Rewrite the entries starting with the line with "Screen dimensions: 1310x924" and going on through the final line of the entries, putting "button" in place of "icon" and leaving everything else unchanged. Give only those lines.

---------- Given records

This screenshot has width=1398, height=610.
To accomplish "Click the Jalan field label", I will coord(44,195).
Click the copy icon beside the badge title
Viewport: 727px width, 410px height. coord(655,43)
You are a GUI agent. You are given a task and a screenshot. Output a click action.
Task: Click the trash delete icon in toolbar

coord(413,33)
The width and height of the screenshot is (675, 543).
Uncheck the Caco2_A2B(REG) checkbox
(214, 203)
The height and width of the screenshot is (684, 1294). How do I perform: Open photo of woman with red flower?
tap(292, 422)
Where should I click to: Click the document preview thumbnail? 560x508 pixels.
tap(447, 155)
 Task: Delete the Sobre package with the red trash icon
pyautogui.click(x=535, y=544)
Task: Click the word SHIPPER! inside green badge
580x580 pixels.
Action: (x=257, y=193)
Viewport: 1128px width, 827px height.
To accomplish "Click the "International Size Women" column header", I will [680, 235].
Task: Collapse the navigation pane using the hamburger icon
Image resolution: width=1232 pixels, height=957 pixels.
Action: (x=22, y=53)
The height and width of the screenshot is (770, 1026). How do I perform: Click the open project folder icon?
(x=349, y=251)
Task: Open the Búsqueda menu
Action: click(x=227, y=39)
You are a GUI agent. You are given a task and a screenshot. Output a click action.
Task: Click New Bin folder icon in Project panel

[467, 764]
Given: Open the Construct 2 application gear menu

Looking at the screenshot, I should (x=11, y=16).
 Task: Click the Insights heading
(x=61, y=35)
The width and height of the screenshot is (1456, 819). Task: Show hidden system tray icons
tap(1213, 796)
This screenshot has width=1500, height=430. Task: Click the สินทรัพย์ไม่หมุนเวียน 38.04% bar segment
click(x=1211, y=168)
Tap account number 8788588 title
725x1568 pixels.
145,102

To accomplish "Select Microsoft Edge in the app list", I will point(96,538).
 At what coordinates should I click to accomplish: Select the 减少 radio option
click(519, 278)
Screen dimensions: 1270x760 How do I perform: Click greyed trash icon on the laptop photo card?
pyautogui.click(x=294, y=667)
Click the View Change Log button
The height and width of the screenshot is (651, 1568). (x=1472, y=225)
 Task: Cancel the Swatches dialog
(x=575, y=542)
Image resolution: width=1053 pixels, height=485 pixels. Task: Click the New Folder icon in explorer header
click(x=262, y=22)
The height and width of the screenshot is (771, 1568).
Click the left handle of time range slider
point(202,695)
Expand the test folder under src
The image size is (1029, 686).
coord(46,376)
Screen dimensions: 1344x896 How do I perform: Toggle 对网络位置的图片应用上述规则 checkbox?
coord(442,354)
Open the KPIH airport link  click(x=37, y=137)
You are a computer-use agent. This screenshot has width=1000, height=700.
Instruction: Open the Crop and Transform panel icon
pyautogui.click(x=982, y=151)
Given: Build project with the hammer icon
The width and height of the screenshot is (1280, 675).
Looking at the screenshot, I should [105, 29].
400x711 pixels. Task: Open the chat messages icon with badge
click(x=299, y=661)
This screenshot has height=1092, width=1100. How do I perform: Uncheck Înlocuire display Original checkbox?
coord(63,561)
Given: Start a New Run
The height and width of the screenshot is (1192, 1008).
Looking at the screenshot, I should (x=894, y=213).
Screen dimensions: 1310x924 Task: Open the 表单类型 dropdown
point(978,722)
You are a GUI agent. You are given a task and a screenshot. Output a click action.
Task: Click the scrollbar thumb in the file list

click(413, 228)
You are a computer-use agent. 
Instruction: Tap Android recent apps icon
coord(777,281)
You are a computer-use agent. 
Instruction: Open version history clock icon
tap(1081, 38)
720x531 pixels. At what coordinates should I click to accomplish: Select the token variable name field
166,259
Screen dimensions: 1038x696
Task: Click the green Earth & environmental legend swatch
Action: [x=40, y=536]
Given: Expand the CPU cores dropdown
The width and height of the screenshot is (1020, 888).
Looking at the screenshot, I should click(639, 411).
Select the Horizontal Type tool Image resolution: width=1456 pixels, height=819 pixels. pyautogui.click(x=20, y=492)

--------------------

#### [Completed exercise]
Screen dimensions: 1310x924 Task: Open the 表单类型 dropdown
point(978,722)
You are a GUI agent. You are given a task and a screenshot. Output a click action.
Task: Click the scrollbar thumb in the file list

click(413, 228)
You are a computer-use agent. 
Instruction: Tap Android recent apps button
coord(777,281)
You are a computer-use agent. 
Instruction: Open version history clock button
tap(1081, 38)
720x531 pixels. At what coordinates should I click to accomplish: Select the token variable name field
166,259
Screen dimensions: 1038x696
Task: Click the green Earth & environmental legend swatch
Action: [x=40, y=536]
Given: Expand the CPU cores dropdown
The width and height of the screenshot is (1020, 888).
Looking at the screenshot, I should click(639, 411).
Select the Horizontal Type tool Image resolution: width=1456 pixels, height=819 pixels. pyautogui.click(x=20, y=492)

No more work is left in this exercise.